Work instructions » Only the line containing "ESG인증 (1160, 90)" and the lines after it, up to the end of the listing, should be written out, each exactly as given.

Provided material »
◆ ◆ ◆ ◆ ◆ ◆ ◆

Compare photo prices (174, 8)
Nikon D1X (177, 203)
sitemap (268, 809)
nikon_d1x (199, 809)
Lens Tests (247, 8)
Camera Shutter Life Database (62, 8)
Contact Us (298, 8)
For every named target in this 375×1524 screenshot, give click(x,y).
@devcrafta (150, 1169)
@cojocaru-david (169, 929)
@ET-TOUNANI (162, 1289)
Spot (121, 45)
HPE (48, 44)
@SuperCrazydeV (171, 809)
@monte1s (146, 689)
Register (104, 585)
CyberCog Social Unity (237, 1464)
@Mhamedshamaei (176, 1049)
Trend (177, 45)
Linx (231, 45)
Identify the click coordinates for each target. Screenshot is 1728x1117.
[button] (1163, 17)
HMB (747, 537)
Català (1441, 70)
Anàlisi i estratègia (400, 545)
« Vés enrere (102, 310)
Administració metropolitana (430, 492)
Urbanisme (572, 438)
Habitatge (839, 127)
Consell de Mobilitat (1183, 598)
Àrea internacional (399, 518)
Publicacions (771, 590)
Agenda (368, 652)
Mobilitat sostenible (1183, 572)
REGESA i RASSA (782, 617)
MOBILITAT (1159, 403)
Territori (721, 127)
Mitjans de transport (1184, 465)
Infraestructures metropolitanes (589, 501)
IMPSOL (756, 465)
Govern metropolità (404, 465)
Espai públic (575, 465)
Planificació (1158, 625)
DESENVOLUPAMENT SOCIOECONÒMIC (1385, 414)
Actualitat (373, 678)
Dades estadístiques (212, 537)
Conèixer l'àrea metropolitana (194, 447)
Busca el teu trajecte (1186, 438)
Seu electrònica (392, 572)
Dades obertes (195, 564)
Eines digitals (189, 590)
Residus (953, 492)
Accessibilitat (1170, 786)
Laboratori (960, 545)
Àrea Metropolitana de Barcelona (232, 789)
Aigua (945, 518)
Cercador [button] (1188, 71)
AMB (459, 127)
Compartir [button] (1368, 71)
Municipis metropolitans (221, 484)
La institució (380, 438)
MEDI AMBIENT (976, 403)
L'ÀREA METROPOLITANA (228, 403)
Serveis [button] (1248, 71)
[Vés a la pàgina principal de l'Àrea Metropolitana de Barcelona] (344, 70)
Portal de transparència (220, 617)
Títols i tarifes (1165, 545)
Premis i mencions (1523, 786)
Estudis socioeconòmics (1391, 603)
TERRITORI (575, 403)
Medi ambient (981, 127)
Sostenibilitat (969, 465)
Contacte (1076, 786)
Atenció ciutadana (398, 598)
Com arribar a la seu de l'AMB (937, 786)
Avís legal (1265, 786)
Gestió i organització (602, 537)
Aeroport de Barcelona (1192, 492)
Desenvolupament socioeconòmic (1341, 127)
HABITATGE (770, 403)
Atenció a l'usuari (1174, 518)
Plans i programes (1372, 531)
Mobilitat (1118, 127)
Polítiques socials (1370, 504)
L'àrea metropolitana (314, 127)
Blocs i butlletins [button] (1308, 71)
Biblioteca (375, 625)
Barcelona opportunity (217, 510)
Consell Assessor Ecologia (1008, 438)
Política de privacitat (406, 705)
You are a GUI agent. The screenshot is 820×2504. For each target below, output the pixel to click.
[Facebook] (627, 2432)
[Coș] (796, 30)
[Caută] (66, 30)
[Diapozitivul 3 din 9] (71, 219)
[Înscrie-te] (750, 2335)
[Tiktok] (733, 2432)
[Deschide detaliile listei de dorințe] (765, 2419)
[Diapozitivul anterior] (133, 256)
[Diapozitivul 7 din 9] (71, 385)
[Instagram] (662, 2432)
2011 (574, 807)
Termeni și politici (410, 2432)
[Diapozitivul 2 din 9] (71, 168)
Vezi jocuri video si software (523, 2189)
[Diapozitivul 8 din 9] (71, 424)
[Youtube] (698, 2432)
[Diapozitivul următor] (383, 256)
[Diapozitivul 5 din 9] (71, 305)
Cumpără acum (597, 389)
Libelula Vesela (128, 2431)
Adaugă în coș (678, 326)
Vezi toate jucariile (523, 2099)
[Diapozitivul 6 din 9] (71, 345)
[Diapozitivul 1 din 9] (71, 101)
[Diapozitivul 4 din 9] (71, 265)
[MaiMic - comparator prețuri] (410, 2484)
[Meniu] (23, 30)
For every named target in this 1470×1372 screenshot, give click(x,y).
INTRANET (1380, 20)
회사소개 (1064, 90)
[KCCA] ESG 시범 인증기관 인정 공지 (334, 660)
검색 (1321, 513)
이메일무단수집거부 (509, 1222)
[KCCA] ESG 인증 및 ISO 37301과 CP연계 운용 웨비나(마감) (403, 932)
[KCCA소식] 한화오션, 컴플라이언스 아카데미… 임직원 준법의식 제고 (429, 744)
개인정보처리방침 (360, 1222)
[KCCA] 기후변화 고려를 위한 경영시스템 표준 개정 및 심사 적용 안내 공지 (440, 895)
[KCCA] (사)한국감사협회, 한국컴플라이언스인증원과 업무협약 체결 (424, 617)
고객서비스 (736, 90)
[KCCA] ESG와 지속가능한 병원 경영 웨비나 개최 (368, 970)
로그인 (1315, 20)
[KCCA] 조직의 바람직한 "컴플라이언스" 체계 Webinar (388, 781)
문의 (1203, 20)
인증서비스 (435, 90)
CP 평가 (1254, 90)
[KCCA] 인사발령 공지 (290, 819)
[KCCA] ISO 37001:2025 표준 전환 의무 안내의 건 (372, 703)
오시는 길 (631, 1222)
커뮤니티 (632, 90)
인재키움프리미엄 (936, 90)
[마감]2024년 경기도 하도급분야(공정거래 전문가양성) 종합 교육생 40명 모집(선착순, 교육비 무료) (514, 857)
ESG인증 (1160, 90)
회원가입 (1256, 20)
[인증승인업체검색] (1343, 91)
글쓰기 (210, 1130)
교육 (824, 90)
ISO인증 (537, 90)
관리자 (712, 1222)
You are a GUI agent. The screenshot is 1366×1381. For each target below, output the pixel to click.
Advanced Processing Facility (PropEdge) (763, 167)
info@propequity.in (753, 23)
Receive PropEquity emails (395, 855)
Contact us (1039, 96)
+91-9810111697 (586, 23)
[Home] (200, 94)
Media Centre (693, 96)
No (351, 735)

◆ ◆ ◆ ◆ ◆ ◆ ◆

Final answer »
ESG인증 (1160, 90)
회원가입 (1256, 20)
[인증승인업체검색] (1343, 91)
글쓰기 (210, 1130)
교육 (824, 90)
ISO인증 (537, 90)
관리자 (712, 1222)
You are a GUI agent. The screenshot is 1366×1381. For each target below, output the pixel to click.
Advanced Processing Facility (PropEdge) (763, 167)
info@propequity.in (753, 23)
Receive PropEquity emails (395, 855)
Contact us (1039, 96)
+91-9810111697 (586, 23)
[Home] (200, 94)
Media Centre (693, 96)
No (351, 735)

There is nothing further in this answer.